Records of locating words and elements
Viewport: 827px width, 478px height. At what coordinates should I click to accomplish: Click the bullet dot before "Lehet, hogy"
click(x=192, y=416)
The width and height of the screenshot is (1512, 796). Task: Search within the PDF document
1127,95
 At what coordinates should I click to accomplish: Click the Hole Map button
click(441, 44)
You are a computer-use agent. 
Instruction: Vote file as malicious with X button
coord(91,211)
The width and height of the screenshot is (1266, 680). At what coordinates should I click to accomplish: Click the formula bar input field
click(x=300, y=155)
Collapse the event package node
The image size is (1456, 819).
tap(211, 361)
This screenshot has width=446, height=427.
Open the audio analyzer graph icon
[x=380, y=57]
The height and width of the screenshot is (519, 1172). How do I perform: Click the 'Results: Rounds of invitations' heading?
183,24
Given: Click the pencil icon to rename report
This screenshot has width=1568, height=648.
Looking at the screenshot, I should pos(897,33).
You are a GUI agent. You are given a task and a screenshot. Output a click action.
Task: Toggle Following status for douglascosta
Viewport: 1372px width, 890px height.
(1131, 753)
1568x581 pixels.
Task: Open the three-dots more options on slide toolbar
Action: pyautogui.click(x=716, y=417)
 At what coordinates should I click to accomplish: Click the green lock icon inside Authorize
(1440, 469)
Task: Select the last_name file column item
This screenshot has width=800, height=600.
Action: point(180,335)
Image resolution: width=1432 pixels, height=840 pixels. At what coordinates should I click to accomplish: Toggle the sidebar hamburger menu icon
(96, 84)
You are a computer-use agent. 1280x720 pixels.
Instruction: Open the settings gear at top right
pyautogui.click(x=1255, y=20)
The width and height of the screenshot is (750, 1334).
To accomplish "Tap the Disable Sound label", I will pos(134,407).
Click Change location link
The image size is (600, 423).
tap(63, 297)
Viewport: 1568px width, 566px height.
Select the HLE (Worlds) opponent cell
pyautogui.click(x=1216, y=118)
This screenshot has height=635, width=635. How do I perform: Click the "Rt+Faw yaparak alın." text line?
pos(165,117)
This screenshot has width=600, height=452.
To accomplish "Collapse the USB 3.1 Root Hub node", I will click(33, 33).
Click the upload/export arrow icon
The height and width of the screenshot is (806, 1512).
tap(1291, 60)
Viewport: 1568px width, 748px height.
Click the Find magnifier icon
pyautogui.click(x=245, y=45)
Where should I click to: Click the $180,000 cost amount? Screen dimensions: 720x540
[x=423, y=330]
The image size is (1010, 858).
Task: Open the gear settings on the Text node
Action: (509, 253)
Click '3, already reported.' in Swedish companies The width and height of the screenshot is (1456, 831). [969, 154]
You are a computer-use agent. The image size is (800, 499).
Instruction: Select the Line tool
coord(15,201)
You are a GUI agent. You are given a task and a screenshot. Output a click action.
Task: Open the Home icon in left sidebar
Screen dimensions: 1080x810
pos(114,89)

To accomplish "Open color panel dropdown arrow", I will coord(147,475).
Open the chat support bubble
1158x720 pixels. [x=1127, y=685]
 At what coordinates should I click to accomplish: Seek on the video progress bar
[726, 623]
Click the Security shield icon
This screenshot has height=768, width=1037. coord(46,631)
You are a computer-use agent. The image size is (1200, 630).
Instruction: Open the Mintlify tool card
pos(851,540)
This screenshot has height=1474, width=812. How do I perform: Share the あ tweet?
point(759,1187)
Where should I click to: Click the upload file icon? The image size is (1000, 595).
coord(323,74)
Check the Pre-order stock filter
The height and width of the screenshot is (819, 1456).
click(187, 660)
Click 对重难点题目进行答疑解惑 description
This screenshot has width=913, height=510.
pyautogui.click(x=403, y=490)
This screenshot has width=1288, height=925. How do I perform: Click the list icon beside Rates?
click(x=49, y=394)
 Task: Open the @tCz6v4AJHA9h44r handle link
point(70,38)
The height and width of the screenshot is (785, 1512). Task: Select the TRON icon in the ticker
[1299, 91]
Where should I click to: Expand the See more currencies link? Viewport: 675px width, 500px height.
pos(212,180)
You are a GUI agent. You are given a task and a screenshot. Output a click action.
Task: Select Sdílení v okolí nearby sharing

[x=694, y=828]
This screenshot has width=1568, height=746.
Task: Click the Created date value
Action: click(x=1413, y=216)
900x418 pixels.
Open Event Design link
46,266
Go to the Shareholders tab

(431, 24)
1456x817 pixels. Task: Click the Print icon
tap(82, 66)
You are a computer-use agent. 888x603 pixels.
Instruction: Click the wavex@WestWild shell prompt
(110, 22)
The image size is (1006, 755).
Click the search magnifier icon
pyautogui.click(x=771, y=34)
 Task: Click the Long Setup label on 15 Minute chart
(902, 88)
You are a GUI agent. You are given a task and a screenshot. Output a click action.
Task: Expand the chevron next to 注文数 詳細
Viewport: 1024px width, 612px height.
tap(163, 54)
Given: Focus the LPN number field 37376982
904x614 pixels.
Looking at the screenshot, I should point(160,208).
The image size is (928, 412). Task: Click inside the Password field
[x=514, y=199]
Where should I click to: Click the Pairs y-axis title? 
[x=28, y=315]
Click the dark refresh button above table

◆ **JOB**: Rewrite the part of the entries that opens with the line containing "Click Change location link" and closes with the line containing "pos(165,117)", keeping every line including the requests, but shift each coordinate in the answers by -112. Give only those lines.

◆ **RESPONSE TO THIS TASK**:
Click Change location link
The image size is (600, 423).
tap(-49, 185)
Viewport: 1568px width, 566px height.
Select the HLE (Worlds) opponent cell
pyautogui.click(x=1104, y=6)
This screenshot has height=635, width=635. How do I perform: Click the "Rt+Faw yaparak alın." text line?
pos(53,5)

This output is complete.